I am sure everyone has their own way to sight in their bow – I am no different. The steps below are what I have used for a number of years to initially sight in my bow. Sometimes I even get lucky and don’t have to do any fine tuning to the sight. Prior to any of the below steps I paper tune the rest and eye ball the sight for center shot.
1. Using cardboard and 1 1/2 – 2 inch painters tape I make a Line Target.
2. Place the “Line Target” on your bale or block style target and level the tape line so it is parallel to the ground. Starting at 10 yards using your 20 yard pin make sure the 20 yard pin is at least close to the tape line. Don’t worry about the “left and right”, I will get to that later. Just make sure the arrow is close to the tape line.
3. Stepping back to 20 yards sight the 20 yard pin in until 3 arrows hit the tape line, preferably in the middle of the tape. (I personally only shoot 3 arrows at a time when sighting in.) Adjust the 20 yard pin until all 3 arrows are hitting the line. (The only reason you are sighting in this 20 yard pin at this time is to insure you don’t miss the entire bale or block at 30 yards.) Once the 20 yard pin is set step back to 30 yards and sight the 30 yard pin in. Once the 30 yard pin is sighted in on the parallel line you are going to step back to 60 yards and repeat the process. (Don’t worry we will get to the 40, 50, and other pins in a bit). Hopefully by now the 20, 30, and 60 yard pins are all hitting the tape line. I will assume they are and move on.
4. Now that the horizontal gaps are set on your 20, 30, and 60 yard pins, rotate the “Line Target” so it is vertical with a level.
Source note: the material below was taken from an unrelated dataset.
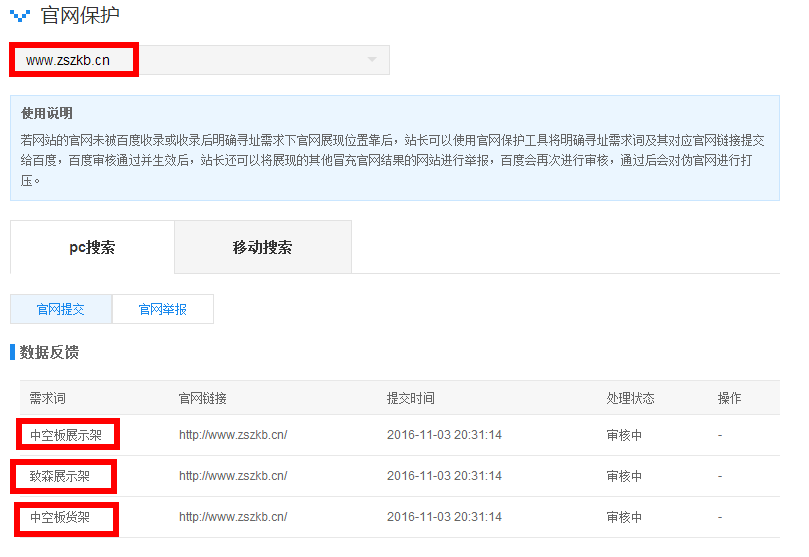Click the 官网保护 logo icon
The height and width of the screenshot is (557, 809).
tap(20, 16)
5. Once the target line is vertical step back to 30 yards and adjust the “Left and Right” point of impact. Hopefully your sight allows you to move all of the pins at once. This can also be referred to as “Rack Adjusting”. Once you have a solid left and right at 30 yards step back to 60 and repeat the process. If it is hitting the tape at 60 you are done with this step. If it is not, you will need to adjust the center shot on your bow by moving the rest and sight ever so slightly, until they are truly centered. I am not going to get into how I “center shot” my bows as it can be a long, drawn-out process.
6. By this step your 20, 30, and 60 yard pins should be able to hit the line no matter which way it is turned. Once I am sure I have a solid 30 and 60 yard pin I will use a “sight graph” (see attached document below).
Following the directions on the sight graph I will now adjust my 40 and 50 yard pins. Once you locate the spot on the graph that coincides with your pin gap I recommend using a pencil to mark that spot. By marking the spot it will allow you to locate the area on the graph quickly without sliding the graph back and forth. The graph is very accurate and if laminated will last for years. I personally keep one with my license/tags. It can come in very handy if something happens to your sight while you are hunting.
After my 30, 40, 50, and 60 yard pins are sighted in I will go back and re-sight in my 20 yard pin. I have found using the 30 and 60 yard lines on the graph to be the most accurate. The few times I have used the 20 and 60 yard marks on the graph my 30 and 40 yard marks were off by 3-4 inches. You can also use the graph to sight in other extended range pins. The only down fall to the “Sight Graph” is it really isn’t set up for bows that shoot faster than 290 fps. Sorry!
I hope you are able to find the “Sight Graph” helpful and easy to use ! I know it makes my time on the range much more productive.